Begin DOCUMENT SEGMENT

IBM puts Smarter Buildings research into practice

“Living Lab” provides an ideal workplace for researchers at the least environmental cost

Published on 30-Jan-2013

"Now that we’ve established a proper baseline, we will be able to start a continuous improvement effort using energy analytics embedded in the IBM TRIRIGA Energy Optimization software. Over the longer term, our efforts will serve as a blueprint for other organisations to adopt a Smarter Buildings strategy and make a substantial contribution to energy efficiency in the world’s Smarter Cities." - Niall Brady, Lead Research Engineer for Smarter Buildings and Energy Analytics, IBM

Customer:
IBM Research Ireland

Industry:
Computer Services

Deployment country:
Ireland

Solution:
BA - Business Analytics, BA - Business Intelligence, BA - Predictive Analytics, Big Data & Analytics, Big Data & Analytics: Operations/Fraud/Threats, Business Integration, Smarter Planet

Smarter Planet:
Smarter Buildings

Overview

IBM Research – Ireland has been a leading player in IBM’s Smarter Buildings initiative for more than five years, and has developed a methodology known as Green Sigma™, which marries Six Sigma engineering principles to statistical analytics techniques to identify energy wastage in buildings.

End DOCUMENT SEGMENT
Begin DATASET EXTRACT

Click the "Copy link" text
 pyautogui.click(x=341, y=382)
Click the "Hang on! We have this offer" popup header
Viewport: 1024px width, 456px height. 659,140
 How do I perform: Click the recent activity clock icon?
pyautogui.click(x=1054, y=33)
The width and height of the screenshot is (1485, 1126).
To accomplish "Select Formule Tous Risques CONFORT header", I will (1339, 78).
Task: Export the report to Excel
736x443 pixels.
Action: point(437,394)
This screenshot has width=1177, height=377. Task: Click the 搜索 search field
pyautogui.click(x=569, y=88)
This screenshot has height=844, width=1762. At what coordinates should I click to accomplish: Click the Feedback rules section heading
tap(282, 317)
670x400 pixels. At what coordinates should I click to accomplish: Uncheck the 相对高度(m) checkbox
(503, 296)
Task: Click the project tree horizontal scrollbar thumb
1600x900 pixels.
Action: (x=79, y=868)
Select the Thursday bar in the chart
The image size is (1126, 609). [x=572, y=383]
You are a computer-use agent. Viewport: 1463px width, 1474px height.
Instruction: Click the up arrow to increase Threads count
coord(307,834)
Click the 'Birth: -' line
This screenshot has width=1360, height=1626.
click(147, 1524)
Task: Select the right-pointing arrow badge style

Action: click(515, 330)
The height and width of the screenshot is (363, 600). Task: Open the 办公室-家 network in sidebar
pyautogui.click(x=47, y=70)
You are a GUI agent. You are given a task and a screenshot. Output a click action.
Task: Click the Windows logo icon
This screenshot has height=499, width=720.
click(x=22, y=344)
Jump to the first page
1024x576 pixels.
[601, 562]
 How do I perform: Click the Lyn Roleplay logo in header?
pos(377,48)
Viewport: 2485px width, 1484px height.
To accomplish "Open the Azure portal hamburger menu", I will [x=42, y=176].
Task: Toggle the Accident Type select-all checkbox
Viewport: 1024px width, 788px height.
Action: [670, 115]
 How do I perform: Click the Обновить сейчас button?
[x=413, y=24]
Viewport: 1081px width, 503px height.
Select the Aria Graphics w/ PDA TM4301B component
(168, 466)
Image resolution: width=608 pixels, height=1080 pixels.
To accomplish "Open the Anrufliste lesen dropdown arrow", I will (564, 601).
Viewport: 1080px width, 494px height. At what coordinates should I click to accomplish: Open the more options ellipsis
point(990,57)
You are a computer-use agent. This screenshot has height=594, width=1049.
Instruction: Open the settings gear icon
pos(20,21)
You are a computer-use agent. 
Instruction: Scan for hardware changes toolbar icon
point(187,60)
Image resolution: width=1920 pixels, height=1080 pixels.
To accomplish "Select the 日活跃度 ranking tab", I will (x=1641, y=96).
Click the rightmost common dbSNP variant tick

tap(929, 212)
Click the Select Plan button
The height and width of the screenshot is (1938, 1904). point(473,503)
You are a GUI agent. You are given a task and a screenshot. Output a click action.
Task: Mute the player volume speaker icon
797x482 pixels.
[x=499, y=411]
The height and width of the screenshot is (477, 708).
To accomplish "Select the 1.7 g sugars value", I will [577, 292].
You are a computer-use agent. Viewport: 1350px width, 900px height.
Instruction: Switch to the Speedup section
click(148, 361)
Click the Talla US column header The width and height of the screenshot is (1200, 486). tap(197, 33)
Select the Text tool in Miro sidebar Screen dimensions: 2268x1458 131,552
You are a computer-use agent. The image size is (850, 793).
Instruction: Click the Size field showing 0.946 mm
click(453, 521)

End DATASET EXTRACT

__WRITTEN REQUEST A__.
Answer these questions about the IBM Smarter Buildings case study:
(i) On what date was it published?
(ii) What title does the text give Niall Brady?
(iii) What does the Green Sigma methodology combine with Six Sigma engineering principles?
__WRITTEN REQUEST B__. Recast the part of the rows that opens with the line containing "You are a computer-use agent. The" and runs through the end of the rows as a Markdown table. Use the columns Number and Record line, and leave out blank lines.

__TASK RESULT A__.
(i) 30-Jan-2013
(ii) Lead Research Engineer for Smarter Buildings and Energy Analytics, IBM
(iii) Statistical analytics techniques

__TASK RESULT B__.
| Number | Record line |
|---|---|
| 1 | You are a computer-use agent. The image size is (850, 793). |
| 2 | Instruction: Click the Size field showing 0.946 mm |
| 3 | click(453, 521) |